Document section:
begin

# Meet Jesse



## griffpan (Feb 2, 2008)

Hiya

here's some snaps of Jesse, he's just over 5 months and a monster 
Soz if they're a bit big, i have resized them...honest


----------



## carol (Nov 2, 2007)

oh so sweet and those ears lol


----------



## DKDREAM (Sep 15, 2008)

Love the 3rd pic down  she is so sweet thanks for sharing .....


----------



## Guest (Feb 6, 2009)

Ahh he is so cute...lovely pics.


----------



## noushka05 (Mar 28, 2008)

Aww what a little Cutie!!!


----------



## JANICE199 (Feb 1, 2008)

*PMSL paula she will get on fine with my Mia, she loves a wee dram too.
I'm so pleased to see your training her to be like her mum.:lol::lol::lol:*


----------



## griffpan (Feb 2, 2008)

carol said:


> oh so sweet and those ears lol


Carol thats what did it for us, those ears 



JANICE199 said:


> *PMSL paula she will get on fine with my Mia, she loves a wee dram too.
> I'm so pleased to see your training her to be like her mum.:lol::lol::lol:*


Oh course Janice, can't have a non drinker living with us can we   Saying that he's mad enough without a drink 

Thanks everyone


----------



## gillie (Sep 29, 2008)

He's just adorable


----------



## hobo99 (Aug 18, 2008)

What a beautiful and soulful face, gorgeous.


----------



## Fleur (Jul 19, 2008)

Cute girl - love those ears.


----------



## pommum (Jun 16, 2008)

Hey Paula,
I didn't realise you had got a new pup. He's a stunner, have you any uptodate pics of the others please I haven't seen them in a long time.

take care

Sarah


----------



## Lozzy8218 (Dec 3, 2008)

Hi, love your puppy!! So cute. Love your signature pic too -love Jared Leto and 30 Seconds to Mars.


----------



## momentofmadness (Jul 19, 2008)

How cute.. My first thought look at those ears.. they are longer than Weimy pups ears..

Please excuse my ignorance but what breed is he?


----------



## andrea 35 (Nov 22, 2007)

stunning little griff


----------



## griffpan (Feb 2, 2008)

pommum said:


> Hey Paula,
> I didn't realise you had got a new pup. He's a stunner, have you any uptodate pics of the others please I haven't seen them in a long time.
> take care
> Sarah


Hiya Sarah, aww we're gluttons for punishment and one more doesn't make that much difference to our mad lot anyway 
I'll root out some recent mugshots of the others for you 



Lozzy8218 said:


> Hi, love your puppy!! So cute. Love your signature pic too -love Jared Leto and 30 Seconds to Mars.


Thanks! Ditto to 30STM 



momentofmadness said:


> How cute.. My first thought look at those ears.. they are longer than Weimy pups ears..
> Please excuse my ignorance but what breed is he?


Their ears are gorgeous (well we think so ) Jesse's got the longest ears out of all ours i think. He's a Grand Basset Griffon Vendeen, but known to us by many unprintable names


----------



## KarenHSmith (Apr 20, 2008)

Aw soo soo cute!!


----------

end

Data extract:
begin

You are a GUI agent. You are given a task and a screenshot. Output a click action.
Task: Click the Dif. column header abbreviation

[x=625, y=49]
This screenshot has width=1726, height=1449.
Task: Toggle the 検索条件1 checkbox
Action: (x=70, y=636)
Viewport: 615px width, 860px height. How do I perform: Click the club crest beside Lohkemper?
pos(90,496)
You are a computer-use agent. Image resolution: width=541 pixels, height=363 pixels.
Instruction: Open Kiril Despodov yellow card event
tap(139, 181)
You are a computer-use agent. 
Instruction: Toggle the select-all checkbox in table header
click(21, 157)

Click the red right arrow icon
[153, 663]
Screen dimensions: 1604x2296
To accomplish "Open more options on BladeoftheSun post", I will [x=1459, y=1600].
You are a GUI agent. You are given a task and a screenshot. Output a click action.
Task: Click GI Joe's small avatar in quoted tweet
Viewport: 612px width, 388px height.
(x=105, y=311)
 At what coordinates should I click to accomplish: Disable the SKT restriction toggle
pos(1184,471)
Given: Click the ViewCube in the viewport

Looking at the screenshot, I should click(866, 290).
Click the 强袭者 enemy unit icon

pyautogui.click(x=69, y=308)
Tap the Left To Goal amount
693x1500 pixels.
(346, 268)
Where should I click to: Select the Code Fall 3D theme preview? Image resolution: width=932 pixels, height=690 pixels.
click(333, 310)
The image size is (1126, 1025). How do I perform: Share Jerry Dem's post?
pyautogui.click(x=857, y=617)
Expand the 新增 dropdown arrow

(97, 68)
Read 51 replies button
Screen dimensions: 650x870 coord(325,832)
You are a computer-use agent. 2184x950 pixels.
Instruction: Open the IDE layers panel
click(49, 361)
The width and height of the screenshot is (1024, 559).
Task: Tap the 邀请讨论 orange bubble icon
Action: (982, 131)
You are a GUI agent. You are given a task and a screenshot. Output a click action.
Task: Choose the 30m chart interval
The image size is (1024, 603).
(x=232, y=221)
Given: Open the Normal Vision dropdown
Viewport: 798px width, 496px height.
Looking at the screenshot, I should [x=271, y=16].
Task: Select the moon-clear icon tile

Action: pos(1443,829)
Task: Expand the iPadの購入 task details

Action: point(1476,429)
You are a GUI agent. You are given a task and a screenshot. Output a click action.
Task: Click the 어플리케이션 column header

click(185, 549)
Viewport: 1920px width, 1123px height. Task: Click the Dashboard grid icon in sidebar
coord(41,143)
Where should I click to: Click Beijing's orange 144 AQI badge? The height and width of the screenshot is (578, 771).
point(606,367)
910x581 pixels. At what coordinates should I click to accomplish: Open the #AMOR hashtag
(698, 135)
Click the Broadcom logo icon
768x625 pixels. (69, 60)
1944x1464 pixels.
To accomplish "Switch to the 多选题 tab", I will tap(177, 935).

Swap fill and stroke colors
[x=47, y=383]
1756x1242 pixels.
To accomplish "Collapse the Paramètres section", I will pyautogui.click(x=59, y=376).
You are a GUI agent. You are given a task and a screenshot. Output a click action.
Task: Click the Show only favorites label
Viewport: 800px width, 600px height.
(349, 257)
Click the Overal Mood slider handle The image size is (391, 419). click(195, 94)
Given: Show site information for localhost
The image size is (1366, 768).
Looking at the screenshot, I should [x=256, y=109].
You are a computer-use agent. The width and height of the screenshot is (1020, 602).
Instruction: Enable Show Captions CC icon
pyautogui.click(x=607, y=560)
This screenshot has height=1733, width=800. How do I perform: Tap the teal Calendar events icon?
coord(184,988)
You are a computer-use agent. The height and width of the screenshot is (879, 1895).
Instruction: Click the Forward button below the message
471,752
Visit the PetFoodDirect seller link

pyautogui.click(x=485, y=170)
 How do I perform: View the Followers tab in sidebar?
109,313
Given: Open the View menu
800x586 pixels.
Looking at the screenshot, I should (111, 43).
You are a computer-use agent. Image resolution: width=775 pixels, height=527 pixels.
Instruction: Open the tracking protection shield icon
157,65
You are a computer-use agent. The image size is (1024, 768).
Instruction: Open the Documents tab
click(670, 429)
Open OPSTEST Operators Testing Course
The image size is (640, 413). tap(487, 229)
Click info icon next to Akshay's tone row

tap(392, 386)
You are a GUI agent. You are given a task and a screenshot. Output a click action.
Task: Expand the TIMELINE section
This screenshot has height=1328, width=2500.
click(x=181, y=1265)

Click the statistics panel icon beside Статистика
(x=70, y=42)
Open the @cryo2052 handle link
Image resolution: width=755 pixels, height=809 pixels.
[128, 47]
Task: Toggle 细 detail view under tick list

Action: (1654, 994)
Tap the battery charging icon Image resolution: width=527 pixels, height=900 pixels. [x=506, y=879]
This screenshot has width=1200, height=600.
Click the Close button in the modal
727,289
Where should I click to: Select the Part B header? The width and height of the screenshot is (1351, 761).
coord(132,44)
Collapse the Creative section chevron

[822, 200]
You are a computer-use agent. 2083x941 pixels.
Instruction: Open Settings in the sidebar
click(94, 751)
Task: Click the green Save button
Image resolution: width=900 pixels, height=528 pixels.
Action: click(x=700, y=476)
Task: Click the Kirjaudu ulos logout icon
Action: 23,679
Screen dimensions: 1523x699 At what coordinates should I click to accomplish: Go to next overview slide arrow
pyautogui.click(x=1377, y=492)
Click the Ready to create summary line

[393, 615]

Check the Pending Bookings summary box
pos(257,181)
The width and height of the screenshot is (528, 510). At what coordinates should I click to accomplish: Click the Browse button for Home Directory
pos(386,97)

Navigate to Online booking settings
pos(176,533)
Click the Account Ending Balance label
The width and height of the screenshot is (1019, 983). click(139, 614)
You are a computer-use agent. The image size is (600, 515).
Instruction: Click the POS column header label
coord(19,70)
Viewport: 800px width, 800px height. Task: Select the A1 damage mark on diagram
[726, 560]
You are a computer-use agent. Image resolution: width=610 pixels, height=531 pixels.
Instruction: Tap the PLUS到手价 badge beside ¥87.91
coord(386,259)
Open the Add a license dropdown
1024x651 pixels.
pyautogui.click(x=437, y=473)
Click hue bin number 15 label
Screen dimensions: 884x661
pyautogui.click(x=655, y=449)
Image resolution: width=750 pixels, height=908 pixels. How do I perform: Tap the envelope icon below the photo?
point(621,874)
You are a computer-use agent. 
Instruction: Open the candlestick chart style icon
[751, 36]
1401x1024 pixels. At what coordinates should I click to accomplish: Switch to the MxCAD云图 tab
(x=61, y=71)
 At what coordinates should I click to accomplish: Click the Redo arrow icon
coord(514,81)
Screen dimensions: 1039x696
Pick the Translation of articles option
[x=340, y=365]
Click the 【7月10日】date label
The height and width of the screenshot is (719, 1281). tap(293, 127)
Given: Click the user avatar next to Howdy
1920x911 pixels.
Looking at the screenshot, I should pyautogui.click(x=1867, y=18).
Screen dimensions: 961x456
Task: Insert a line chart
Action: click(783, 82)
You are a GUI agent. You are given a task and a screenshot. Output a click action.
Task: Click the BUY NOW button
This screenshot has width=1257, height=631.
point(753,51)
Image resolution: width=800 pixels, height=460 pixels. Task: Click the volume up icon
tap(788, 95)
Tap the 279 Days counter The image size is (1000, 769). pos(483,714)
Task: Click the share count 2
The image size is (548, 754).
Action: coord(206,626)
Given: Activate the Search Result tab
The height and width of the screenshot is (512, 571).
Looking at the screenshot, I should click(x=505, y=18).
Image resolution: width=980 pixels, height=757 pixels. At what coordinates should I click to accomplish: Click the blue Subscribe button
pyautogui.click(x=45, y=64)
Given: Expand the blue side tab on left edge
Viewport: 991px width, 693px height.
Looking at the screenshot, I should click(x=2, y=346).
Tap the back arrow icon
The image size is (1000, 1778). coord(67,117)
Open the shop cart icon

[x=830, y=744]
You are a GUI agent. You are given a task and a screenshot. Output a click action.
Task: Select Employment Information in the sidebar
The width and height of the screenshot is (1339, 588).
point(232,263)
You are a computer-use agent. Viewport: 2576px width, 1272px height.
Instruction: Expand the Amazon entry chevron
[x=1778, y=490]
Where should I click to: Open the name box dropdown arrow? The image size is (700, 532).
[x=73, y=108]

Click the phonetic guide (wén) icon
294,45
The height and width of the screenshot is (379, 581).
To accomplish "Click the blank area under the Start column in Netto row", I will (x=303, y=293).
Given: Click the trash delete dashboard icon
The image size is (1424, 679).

end

In the puppy thread, shorten the paragraph that begins "Their ears are gorgeous" to a single sentence that keeps its main facts.

Right answer:
Jesse is a Grand Basset Griffon Vendeen who likely has the longest of the household's gorgeous ears and goes by many unprintable names.